The inventors eagerly studied the above-described conventional stacking type solid state image pickup device comprising light detecting layers of amorphous materials mainly consisting of silicon superposed on a scanning circuit, and found that conventional hydrogenated amorphous silicon obtained by glow-discharging chemical vapor comprising silicon hydride gas, hydrogen gas and the like exhibits low sensitivities to blue light and red light and cannot give sufficient photoconductive characteristics over the whole visible light region. This presents a very real problem particularly with regard to artificial light such as tungsten light having a high red light intensity.

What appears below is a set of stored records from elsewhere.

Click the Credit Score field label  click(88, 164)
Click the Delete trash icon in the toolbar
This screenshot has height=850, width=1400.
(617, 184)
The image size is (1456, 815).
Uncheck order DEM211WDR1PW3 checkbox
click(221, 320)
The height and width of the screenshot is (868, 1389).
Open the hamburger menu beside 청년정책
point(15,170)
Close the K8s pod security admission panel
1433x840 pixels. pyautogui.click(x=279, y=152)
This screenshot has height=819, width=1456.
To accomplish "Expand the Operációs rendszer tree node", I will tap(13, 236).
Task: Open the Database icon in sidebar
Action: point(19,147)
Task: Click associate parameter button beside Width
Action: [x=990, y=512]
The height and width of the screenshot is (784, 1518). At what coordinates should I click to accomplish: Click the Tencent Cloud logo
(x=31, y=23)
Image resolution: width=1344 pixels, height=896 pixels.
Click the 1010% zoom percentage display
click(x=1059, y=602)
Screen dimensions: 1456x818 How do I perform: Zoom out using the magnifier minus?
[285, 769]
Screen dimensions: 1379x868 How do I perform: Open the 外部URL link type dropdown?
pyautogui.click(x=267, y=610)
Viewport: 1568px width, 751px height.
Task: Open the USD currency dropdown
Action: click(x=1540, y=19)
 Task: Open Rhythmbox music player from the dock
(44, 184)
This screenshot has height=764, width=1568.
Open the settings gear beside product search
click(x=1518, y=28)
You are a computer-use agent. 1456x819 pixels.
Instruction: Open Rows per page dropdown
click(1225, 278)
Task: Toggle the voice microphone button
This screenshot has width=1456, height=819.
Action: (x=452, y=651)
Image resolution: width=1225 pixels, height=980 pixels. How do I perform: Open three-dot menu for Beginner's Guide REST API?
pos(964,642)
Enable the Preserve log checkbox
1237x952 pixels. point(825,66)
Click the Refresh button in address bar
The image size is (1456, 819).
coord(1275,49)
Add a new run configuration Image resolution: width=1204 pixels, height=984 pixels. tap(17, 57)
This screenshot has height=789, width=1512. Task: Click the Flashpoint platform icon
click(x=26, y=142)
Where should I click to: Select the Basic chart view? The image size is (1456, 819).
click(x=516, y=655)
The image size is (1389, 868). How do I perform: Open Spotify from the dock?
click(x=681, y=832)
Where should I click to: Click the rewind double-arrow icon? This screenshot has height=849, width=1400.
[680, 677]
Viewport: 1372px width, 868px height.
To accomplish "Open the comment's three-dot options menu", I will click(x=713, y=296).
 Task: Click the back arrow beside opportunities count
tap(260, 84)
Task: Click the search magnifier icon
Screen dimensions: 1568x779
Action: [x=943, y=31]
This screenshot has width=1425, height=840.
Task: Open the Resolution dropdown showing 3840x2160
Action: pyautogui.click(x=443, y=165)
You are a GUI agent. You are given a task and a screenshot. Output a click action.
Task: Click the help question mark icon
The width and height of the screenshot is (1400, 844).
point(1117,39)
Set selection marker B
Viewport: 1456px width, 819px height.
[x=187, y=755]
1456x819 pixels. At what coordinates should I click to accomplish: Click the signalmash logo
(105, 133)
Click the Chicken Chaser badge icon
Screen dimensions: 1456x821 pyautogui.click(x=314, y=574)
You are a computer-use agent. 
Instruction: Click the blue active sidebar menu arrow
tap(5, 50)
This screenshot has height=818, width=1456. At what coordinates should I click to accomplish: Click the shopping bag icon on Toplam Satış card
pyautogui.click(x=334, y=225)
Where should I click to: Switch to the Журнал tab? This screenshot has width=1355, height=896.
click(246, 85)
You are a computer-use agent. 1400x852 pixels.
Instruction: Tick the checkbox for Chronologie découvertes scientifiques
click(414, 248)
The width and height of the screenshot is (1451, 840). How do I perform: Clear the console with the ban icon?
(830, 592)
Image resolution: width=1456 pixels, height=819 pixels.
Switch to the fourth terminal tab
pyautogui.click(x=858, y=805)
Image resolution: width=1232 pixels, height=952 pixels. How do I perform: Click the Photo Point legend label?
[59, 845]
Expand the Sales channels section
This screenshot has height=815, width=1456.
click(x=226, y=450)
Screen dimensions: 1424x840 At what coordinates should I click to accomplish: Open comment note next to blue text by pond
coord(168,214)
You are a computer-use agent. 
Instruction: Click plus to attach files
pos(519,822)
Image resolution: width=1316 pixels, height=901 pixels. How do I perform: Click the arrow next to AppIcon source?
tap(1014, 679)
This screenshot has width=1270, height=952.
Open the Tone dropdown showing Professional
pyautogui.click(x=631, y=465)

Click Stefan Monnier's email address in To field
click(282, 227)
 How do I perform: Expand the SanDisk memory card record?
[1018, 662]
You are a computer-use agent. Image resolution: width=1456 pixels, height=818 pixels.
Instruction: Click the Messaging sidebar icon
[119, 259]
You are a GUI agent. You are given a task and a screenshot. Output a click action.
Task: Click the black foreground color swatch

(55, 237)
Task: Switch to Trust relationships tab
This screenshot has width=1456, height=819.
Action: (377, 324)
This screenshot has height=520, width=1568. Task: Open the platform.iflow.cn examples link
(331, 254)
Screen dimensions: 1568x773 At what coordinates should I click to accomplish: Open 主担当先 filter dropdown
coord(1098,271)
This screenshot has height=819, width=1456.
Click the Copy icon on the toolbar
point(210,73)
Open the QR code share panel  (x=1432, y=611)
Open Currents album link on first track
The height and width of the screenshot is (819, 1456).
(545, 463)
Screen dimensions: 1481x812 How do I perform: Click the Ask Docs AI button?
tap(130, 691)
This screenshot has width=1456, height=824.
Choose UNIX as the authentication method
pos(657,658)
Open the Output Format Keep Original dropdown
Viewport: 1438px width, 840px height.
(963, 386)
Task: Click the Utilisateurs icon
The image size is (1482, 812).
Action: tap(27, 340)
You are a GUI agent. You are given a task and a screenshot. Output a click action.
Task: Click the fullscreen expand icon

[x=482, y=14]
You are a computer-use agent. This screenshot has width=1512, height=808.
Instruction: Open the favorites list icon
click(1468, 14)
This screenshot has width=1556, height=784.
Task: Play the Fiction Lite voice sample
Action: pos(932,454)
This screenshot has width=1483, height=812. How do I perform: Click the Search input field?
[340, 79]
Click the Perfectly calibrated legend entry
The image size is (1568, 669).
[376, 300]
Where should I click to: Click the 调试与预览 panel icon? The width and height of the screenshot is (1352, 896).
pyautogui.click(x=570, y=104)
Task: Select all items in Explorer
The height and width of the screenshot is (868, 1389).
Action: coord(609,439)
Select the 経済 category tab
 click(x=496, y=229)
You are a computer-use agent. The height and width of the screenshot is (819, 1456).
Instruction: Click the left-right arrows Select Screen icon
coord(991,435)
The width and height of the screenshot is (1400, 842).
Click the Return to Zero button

Further, it was found that blue light is absorbed by the transparent electrode positioned on the light inlet side of each light detecting section, and the sensitivity of the light detecting section to blue light further decreases. These problems could be solved by amplifying the light signals of wavelengths to which the light detecting section exhibits low sensitivities. With this method, however, noise is also amplified, resulting in a low signal-to-noise ratio. The above problems could also be solved by lowering the sensitivities to other wavelengths to match the light signal of the wavelength corresponding to the lowest sensitivity of the light detecting section. In this case, however, the sensitivity of the whole image pickup device is limited to the lowest sensitivity of the light detecting section.